Oct. 19, 2012
The city of Phoenix invites residents to attend and offer feedback at two community meetings on the proposed City of Phoenix Access to Care ordinance.
The meetings are scheduled from 5 to 6 p.m. Thursday, Oct. 25, at Sunnyslope Community Center, 802 E. Vogel Ave., and 10 to 11 a.m. Monday, Oct. 29, at Maryvale Community Center, 4420 N. 51st Ave.
Over the next few months, the City Council is expected to discuss and possibly take action on the Phoenix Access to Care Ordinance. The ordinance would create a new funding source for Arizona Health Care Cost Containment System (AHCCCS) payments to acute care hospitals within the city that provide significant amounts of uncompensated care to uninsured and low-income patients.
Major provisions of the ordinance include:
- City authorization to impose a short-term assessment on Phoenix acute care hospitals based on a percentage of the hospitals’ net inpatient revenues.
- The assessment will not require increased spending by the city and will not result in increased costs to patients and insurance companies.

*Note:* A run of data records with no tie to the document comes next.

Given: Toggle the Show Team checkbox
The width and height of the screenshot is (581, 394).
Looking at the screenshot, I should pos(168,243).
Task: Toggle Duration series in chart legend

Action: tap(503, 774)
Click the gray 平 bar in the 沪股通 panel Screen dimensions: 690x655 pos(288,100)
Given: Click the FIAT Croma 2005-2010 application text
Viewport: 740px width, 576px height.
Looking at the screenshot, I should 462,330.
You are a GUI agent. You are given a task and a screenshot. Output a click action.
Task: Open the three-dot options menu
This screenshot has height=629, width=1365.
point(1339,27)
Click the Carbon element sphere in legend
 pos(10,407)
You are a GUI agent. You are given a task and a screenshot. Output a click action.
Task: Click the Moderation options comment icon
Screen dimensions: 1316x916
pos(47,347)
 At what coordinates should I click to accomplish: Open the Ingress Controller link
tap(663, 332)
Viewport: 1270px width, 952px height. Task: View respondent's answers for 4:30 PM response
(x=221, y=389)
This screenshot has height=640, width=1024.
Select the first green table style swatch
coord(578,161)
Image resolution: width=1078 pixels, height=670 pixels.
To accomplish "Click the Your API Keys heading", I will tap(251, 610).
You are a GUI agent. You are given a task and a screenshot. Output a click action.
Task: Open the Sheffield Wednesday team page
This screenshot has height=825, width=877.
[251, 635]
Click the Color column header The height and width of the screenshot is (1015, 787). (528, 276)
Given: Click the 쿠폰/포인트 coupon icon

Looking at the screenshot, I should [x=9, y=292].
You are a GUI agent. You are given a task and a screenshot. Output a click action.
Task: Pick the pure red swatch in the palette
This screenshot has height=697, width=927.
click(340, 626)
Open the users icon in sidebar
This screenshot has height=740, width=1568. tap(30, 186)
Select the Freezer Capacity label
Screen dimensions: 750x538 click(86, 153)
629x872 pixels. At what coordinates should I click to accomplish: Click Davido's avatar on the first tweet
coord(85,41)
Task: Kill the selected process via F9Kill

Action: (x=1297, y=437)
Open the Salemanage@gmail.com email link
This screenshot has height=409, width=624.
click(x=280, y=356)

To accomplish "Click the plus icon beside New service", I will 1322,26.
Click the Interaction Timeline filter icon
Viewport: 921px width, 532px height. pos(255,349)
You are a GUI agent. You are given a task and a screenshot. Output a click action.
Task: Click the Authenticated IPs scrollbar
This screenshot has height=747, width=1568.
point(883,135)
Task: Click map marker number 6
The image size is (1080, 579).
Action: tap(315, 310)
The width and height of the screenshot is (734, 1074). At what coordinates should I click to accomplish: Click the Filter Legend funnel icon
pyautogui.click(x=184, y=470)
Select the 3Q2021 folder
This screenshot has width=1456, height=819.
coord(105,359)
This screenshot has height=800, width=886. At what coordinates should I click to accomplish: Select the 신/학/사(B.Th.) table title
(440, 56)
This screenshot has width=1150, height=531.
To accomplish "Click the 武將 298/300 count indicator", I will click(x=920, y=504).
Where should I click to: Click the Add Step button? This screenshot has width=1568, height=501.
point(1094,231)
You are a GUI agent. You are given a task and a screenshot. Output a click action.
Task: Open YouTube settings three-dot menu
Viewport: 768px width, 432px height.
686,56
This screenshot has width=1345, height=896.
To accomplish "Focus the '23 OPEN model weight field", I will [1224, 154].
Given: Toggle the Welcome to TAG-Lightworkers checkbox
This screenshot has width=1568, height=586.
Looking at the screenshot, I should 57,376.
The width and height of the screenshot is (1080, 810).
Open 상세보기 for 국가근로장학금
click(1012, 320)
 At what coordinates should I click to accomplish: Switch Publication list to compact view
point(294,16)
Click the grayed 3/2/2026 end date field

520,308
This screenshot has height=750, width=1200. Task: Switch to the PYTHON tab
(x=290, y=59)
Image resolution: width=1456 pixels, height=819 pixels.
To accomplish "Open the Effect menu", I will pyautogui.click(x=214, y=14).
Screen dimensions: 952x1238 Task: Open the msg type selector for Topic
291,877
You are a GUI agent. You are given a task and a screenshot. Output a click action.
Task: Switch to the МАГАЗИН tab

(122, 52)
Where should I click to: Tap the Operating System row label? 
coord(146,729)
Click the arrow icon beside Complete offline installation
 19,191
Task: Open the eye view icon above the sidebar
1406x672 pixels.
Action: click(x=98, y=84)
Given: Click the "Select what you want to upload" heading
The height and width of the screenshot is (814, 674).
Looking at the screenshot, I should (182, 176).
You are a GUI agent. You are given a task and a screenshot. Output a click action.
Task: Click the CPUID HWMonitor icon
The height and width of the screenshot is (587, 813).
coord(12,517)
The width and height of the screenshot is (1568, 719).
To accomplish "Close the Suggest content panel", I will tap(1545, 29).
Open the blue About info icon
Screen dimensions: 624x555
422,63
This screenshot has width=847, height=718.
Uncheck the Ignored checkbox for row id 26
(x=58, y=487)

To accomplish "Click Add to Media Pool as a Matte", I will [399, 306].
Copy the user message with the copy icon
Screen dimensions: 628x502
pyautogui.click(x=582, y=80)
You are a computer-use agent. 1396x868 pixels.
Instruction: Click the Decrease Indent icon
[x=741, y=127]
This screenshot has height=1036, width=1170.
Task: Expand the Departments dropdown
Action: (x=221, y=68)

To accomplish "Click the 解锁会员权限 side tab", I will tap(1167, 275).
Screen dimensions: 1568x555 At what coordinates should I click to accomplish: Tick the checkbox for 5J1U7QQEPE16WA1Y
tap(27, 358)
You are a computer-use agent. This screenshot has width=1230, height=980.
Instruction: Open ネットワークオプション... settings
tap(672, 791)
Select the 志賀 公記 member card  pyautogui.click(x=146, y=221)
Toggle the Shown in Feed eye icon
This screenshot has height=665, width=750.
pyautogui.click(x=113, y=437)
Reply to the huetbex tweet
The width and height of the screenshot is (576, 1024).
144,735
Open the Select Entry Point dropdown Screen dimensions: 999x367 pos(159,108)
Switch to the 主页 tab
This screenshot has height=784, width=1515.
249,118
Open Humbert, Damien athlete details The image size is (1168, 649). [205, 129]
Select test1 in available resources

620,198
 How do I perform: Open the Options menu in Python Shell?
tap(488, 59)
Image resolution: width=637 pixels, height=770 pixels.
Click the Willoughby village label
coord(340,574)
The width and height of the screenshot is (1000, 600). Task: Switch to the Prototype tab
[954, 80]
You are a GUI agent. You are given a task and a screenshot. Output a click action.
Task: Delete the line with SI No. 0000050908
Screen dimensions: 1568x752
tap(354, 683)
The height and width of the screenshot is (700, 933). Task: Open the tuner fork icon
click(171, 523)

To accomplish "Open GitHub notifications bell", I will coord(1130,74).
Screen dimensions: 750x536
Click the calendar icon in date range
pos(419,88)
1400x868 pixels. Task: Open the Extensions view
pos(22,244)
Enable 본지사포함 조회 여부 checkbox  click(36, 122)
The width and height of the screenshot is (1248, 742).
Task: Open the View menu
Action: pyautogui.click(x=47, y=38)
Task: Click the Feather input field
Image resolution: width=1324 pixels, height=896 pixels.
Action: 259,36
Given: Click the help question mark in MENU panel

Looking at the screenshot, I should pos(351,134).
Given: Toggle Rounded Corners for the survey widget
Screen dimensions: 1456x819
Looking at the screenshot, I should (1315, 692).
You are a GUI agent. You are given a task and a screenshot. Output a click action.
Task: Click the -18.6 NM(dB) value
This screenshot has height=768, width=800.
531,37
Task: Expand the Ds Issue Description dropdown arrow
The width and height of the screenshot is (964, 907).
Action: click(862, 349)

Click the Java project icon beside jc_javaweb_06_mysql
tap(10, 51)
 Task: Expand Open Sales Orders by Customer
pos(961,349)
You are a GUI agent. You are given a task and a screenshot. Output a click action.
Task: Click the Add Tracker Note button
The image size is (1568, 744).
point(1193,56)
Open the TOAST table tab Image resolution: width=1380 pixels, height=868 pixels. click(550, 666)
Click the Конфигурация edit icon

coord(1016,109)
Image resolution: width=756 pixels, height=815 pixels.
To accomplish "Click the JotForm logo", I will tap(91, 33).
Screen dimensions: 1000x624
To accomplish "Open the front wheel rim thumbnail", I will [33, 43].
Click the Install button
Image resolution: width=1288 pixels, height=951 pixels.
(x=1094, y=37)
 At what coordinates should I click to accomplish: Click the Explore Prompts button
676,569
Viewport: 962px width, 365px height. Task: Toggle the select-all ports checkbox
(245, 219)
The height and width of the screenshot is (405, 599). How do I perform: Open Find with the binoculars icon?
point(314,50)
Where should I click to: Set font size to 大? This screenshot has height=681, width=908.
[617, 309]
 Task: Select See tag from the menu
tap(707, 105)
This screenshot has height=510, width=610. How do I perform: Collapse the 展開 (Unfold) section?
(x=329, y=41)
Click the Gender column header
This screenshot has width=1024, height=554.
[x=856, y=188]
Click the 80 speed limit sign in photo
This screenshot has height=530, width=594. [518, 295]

- Certain hospitals would be exempt from the short-term assessment due to their special nature: government hospitals, specialty hospitals, small children’s hospitals, and hospitals that provide a significant percentage of care to out-of-state and Medicare patients.
- A separate Access to Care Fund would be created into which the short-term assessment revenues would be deposited. The city would then transfer this funding to the state (minus a small set-aside to cover the city’s administrative costs) to be used as the state’s share of new AHCCCS payments to Phoenix hospitals. The federal government would provide matching funds for its share of the payments – ultimately funding 66 percent of the payments. While common at the state level (more than 40 states have a provider assessment) cities have begun to utilize this model, with Philadelphia recently passing a similar ordinance.
- Phoenix acute care hospitals that provide significant amounts of uncompensated care to uninsured and low-income patients would receive payments based on their share of the uncompensated care.
- In addition, at least 10 percent of the money collected from the hospitals would be used to restore AHCCCS coverage for uninsured adults across Arizona. A portion of the assessment also would be set aside to fund uncompensated care payments to the Maricopa Integrated Health System through an already existing AHCCCS program.
The community meetings will provide an overview of the proposed ordinance, and residents will have the opportunity to provide feedback.